The Kitchen Sink and Other Oddities

Atabey Kaygun

A Memoization Macro for Common Lisp

Description of the problem

Imagine you have a recursive pure (side-effect free) function. As the function calls itself with smaller and smaller input arguments as we move down on the recursion tree, there is a big possibility that we calculate and re-calculate the function with the same input over and over again which is wasteful in terms of time, energy and memory.

One good option is to store the results of our calculations in a cache, and then recall them as we traverse the recursion tree. This is done in two different ways:

  1. In dynamic-programming we build our computations ground-up, that is, we start with the base cases and work our way up gradually increasing the input and storing the results of our calculations in a cache. Then we call our recursive function.

  2. In memoization we work our way down. Given an input we check the cache if our function is called with that input. If that is the case we return the cached result. Otherwise we go on making our recursive calculation.

I am a great fan of the second approach. In the past, as you might recall, I employed it successfully in calculating several difficult functions. And, as it happens, it is not that difficult to implement.

A Macro

I will define a macro mem-defun which you can use to replace a function definition with a memoized version of the same function. On the syntactic level, there is no difference. Just replace defun with mem-defun and it is done.

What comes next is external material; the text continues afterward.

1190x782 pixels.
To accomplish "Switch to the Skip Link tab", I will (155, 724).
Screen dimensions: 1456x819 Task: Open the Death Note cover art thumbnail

(defmacro mem-defun (name args body)
  (let ((hash-name (gensym)))
    `(let ((,hash-name (make-hash-table :test 'equal)))
       (defun ,name ,args 
         (or (gethash (list ,@args) ,hash-name)
             (setf (gethash (list ,@args) ,hash-name)
                   ,body))))))

MEM-DEFUN

A Nice Encapsulation Trick

In the definition I employed a nice trick I learned from someone else a long long time ago, but I fortunately I forgot when and where, about encapsulating a state within a function:

(let ((n 0))
  (defun counter () (incf n)))

COUNTER

Now, if you call counter back to back, it will do the right increment. Plus, the variable n is completely encapsulated within counter.

(counter)

1

(counter)

2

It is not very functional of me, but, hey it gets the job done. Neat, isn’t it?

A Test

I will use the following function which calculates the number of unordered \(k\)-partitions of an integer \(n\):

(defun par (n k)
   (cond ((< n k) 0) 
         ((= n k) 1) 
         ((= k 1) 1) 
         ((= k 2) (if (evenp n) (/ n 2) (/ (1- n) 2)))
         (t (+ (par (1- n) (1- k)) (par (- n k) k)))))

PAR

(time (par 125 25))

  Evaluation took:
  4.039 seconds of real time
  4.036252 seconds of total run time (3.980249 user, 0.056003 system)
  [ Run times consist of 0.024 seconds GC time, and 4.013 seconds non-GC time. ]
  99.93% CPU
  14,104,722,285 processor cycles
  1,604,091,864 bytes consed

  139620591

(mem-defun par (n k)
   (cond ((< n k) 0) 
         ((= n k) 1) 
         ((= k 1) 1) 
         ((= k 2) (if (evenp n) (/ n 2) (/ (1- n) 2)))
         (t (+ (par (1- n) (1- k)) (par (- n k) k)))))

PAR

(time (par 125 25))

  Evaluation took:
  0.000 seconds of real time
  0.000000 seconds of total run time (0.000000 user, 0.000000 system)
  100.00% CPU
  1,186,483 processor cycles
  170,440 bytes consed

  139620591

Addendum

Reiner Joswig pointed out that, if a return value for our function to be memoized is `NIL`, the macro I wrote above will fail, and the function will be recomputed. So, if your function has a possibility of returning a NIL, use the version below:

(defmacro mem-defun (name args body)
   (let ((hash-name (gensym)))
     `(let ((,hash-name (make-hash-table :test 'equal)))
    (defun ,name ,args 
          (multiple-value-bind (val found-p) 
          (gethash (list ,@args) ,hash-name)
            (if found-p
               val
               (setf (gethash (list ,@args) ,hash-name)
                     ,body)))))))

He also pointed me to Norvig’s PAIP, specifically his version a macro doing the same thing and much more [here]. I knew the code, and there are few things I didn’t like about the way he designed the memoization macro. But Norvig’s code is very well-structured and fun to read. I definitely recommend to go through it and the PAIP book for one’s edification.